We will not get beyond hatred and misunderstanding as long as we remain committed to stereotypes (something that I taught as a project coordinator for the ADL's "No Place for Hate" program I was charged with exposing).  If there is no place for stereotypes that lead to hate in our communities -- as I consistently maintained in that role -- this includes stereotyping Muslims and espousing hate against them.   So, as for me, I welcome this mosque, especially since those who are opening it seek to bring dialogue to the community.

Saturday, July 31, 2010

Time to Stop Villifying Muslims and Islam

The other day the head of the Anti-Defamation League, Abe Foxman, joined Sarah Palin and Newt Gingrich in condemning the Islamic center and mosque planned for New York City -- even though the city's mayor, Michael Bloomberg welcomes it.  What saddens me about the ADL response, which includes casting aspersions on the project because of its unknown funders, is that I once worked for the ADL office in Santa Barbara, coordinating its "No Place for Hate" campaign -- an effort that was designed to overcome misrepresentations and bring people together.  But the New York situation isn't the only one at hand.  There is an attempt to block the building of a mosque in Murfreesboro, TN, an effort that has been aided and abetted by politicians who are running for office on an anti-Islam platform.  Remember that the current Lt. Governor, who is running for governor, has suggested that maybe Islam isn't covered by constitutional protections, because its a cult and not a religion.

Then, beyond politics, there is a whole host of Christian groups and churches that have chosen to attack Islam.  Yes, Islam has its share of terrorists and it was an extremist Islamic group that perpetrated 9-11.  But, one shouldn't tar and feather an entire religion, one that is adhered to by more than 1 billion people, for the acts of a minority of its adherents.

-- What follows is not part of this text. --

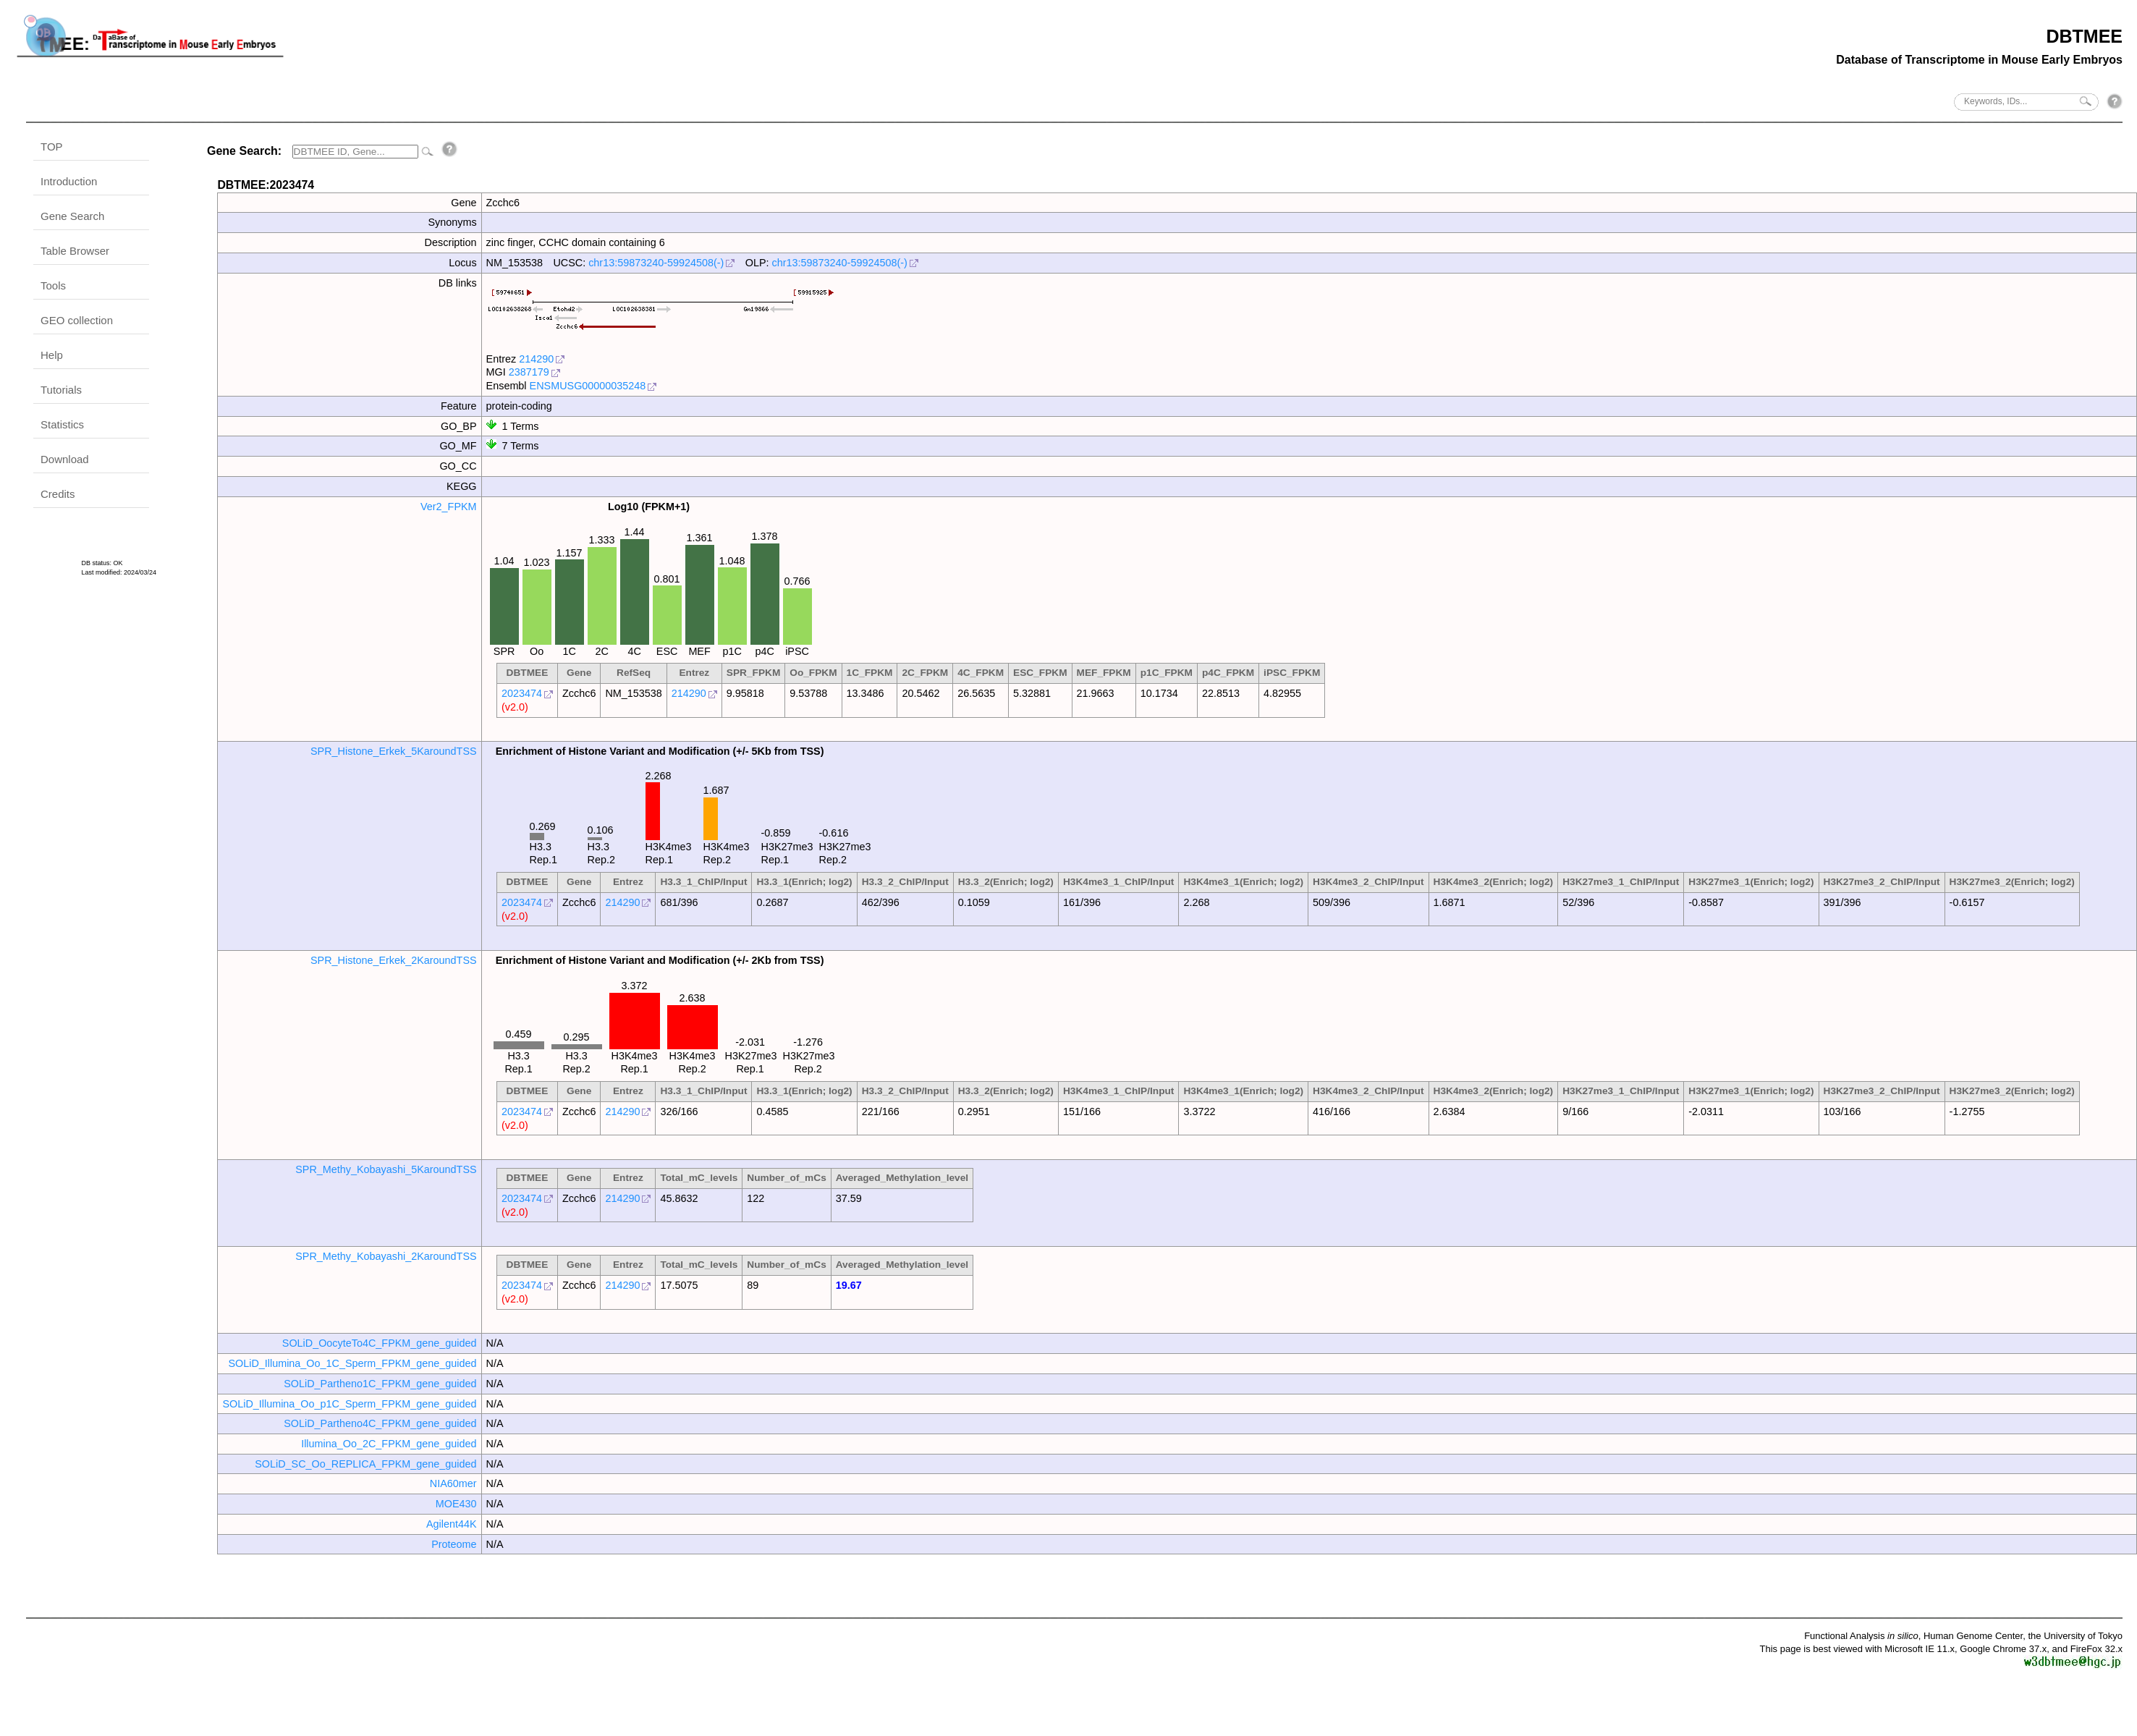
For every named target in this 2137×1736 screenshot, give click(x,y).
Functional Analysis (1861, 1635)
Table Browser (75, 251)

So, consider the preacher who has proclaimed that he is going to hold a special service where he'll burn the Koran.  Now, how is that an example of Christian love?  Then there are the so called Christian "specialists" on Islam, who have been shown not to understand this religion, and to have even falsified the nature of their understanding.

Robert Parham has written a very helpful essay for Ethic's Daily that speaks to this problem, sharing two Baptist voices that are trying to counter this problem.  It is time, these leaders say, for Christians to refrain from slander, and engage the issues with honesty. With this, I'm in total agreement. 

It is time for those Christians (and others), whether they are politicians, preachers, or whatnot, who have cast inappropriate aspersions on Islam and Muslims, to put aside vilification, take a humble stance toward the other, and begin conversations that will lead to understanding and hopefully bring peace.